Les conclusions révèlent un schéma troublant dans la manière dont les tribunaux ont abordé la question. Lorsque l'affaire est arrivée devant la Cour européenne des droits de l'homme, les juges se sont concentrés presque exclusivement sur la question de savoir si le travail du sexe pouvait jamais être consenti. Ils n'ont pas approfondi l'enquête sur les effets réels de la loi française sur la sécurité et la santé des travailleuses, malgré les preuves présentées montrant que la loi avait rendu leurs conditions de travail plus dangereuses. Au lieu de cela, la Cour a accepté l'argument du gouvernement français selon lequel il n'existe pas d'accord clair à travers l'Europe sur la manière de réguler le travail du sexe et que cette question implique des « questions morales et éthiques hautement sensibles ». En conséquence, la Cour a statué que la France n'avait pas violé la Convention européenne des droits de l'homme, accordant au pays une large « marge d'appréciation » pour décider de ses propres politiques.

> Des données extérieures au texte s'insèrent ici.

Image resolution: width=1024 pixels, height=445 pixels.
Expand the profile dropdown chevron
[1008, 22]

L'analyse suggère que la décision de la Cour repose sur une interprétation spécifique, et sans doute problématique, de la dignité humaine. Plutôt que de voir la dignité comme le droit inhérent d'une personne à faire ses propres choix, la Cour semble avoir adopté une vision où la dignité est quelque chose que l'État doit protéger en restreignant ces choix. Cette approche a effectivement créé une hiérarchie de l'« humanité », où les travailleuses du sexe se sont vu refuser le statut de citoyennes pleines et autonomes capables de consentement. En supposant que la plupart des travailleuses du sexe sont des victimes qui ne peuvent pas réellement consentir à leur travail, la Cour a écarté les réalités vécues des 261 requérantes, dont beaucoup ont déclaré avoir entrepris ce travail volontairement et se retrouver aujourd'hui contraintes à des conditions de travail dangereuses par la loi. La décision a traité l'agence des travailleuses comme une illusion, suggérant que leur désir de travailler était en fait le résultat d'une manipulation ou d'une fausse conscience.

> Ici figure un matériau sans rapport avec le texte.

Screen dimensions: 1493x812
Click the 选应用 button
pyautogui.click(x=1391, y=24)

De plus, l'étude souligne comment les tribunaux ont ignoré les preuves concrètes de préjudices. Alors que les requérantes ont fourni des témoignages et des données montrant que la criminalisation de leurs clients les poussait dans l'ombre, augmentait leur vulnérabilité à la violence et entravait leur accès aux soins de santé, la Cour n'a pas exigé que le gouvernement français prouve que la loi était réellement efficace ou sûre. La Cour a semblé accepter l'idée que la loi était une mesure nécessaire pour maintenir l'ordre public et les normes morales, même si cela se faisait au détriment de la sécurité immédiate des travailleuses. Cette approche a transformé les droits de l'homme en un outil de répression plutôt que de protection, utilisant le langage de la dignité pour faire taire les voix de celles-là mêmes que la loi prétendait aider.

Les implications de cet arrêt dépassent largement les frontières de la France. Elle démontre comment les arguments relatifs aux droits de l'homme peuvent être utilisés de deux manières opposées : comme un outil d'autonomisation pour lutter pour la reconnaissance et la sécurité, ou comme une arme pour exclure et déshumaniser les groupes marginalisés. En niant la capacité d'autodétermination des travailleuses du sexe, la Cour les a effectivement privées de leur droit à la protection des droits de l'homme. Les chercheurs concluent que, bien que les droits de l'homme restent un outil radical et nécessaire pour ceux qui ne les ont jamais eus, le cadre juridique actuel échoue souvent à reconnaître l'agence et la dignité des travailleuses du sexe. La décision dans l'affaire M.A. c. France sert de rappel brutal que sans un respect véritable pour les expériences vécues et les choix des individus, la promesse des droits de l'homme peut s'avérer creuse, laissant certaines personnes sacrifiées au nom d'un idéal moral qu'elles n'ont jamais demandé.